A : Five plants were named; nine more, which will include at least two more assembly plants, will be closed in the coming years. St. Louis Assembly will be idled in a few months. Wixom Assembly will be idled by the summer of 2007. Other facilities slated to be idled, most likely by the end of 2008 are: Atlanta Assembly, Batavia Transmission, Windsor Casting. The other facilities to close will be named at a later time.

Q : What is the difference between idling a plant and closing it?

A : Due to Ford's contract with the UAW, most plants cannot be unilaterally closed by Ford without the union's consent. A plant that is idled is shut down and no additional production is done there, however, technically, it is not closed.
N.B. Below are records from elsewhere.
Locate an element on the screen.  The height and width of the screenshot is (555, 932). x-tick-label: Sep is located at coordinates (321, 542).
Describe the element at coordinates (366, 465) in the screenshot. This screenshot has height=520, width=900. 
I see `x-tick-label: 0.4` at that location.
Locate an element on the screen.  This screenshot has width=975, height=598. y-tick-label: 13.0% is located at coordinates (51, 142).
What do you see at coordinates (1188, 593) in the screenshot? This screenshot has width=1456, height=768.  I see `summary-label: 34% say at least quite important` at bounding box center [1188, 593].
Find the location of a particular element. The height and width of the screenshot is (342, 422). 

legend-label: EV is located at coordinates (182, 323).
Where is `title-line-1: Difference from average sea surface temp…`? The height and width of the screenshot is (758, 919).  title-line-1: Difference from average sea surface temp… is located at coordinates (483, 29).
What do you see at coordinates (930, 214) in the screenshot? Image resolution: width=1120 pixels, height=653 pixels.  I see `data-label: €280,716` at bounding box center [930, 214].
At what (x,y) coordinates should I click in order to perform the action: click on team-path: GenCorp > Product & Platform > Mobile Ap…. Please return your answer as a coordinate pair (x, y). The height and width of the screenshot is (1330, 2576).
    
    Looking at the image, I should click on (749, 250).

Q : Could there be additional cuts not mentioned during Monday's announcement?

A : Visteon Corp., formerly a part of Ford, returned 23 facilities and 18,000 employees, to Ford last year and was not included in current plans. Ford must still find buyers for the former Visteon plants. If the plan doesn't work and help Ford generate profits in North America by 2008, the company may need to make deeper cuts down the road.

Q : How many people will lose their jobs and how soon?

A : All told, Ford intends to reduce its work force by 25,000 to 30,000 people. This includes manufacturing employees and white collar workers. Factory workers will stop working when their individual plant is idled. About 4,000 white collar workers will be out of work by the end of March.

Q : What will happen to those who lose jobs?

A : Some workers will receive settlement packages, others will be offered early retirement. Under the company's current contract with the UAW, workers at the idled plants will continue to get most of their base pay and benefits until a new contract is negotiated in 2007.

Q : Does the UAW have to approve the restructuring plan?

A : The UAW will have to agree to some portions of the plan. Negotiations between Ford and the union begin in fall 2007.

Q : How will the restructuring plan impact retirees?

A : There are no planned changes to retiree benefits.

Q : What will this mean for Michigan's economy?

A : Over the short run, any time a factory closes, it is tough on the economy. When Wixom Assembly is shuttered, it will mean 1,500 people will be unemployed. More important for Michigan's economy will be if any of the remaining nine facilities to be named are in the state. Those closings could further exasperate any economic problems.

Q : Where can I learn more?

A : A number of organizations have information regarding the restructuring. The Ford Web site is www.ford.com and includes the entire plan. The UAW Web site is www.uaw.org. The Detroit News Web site is www.detnews.com and offers additional information.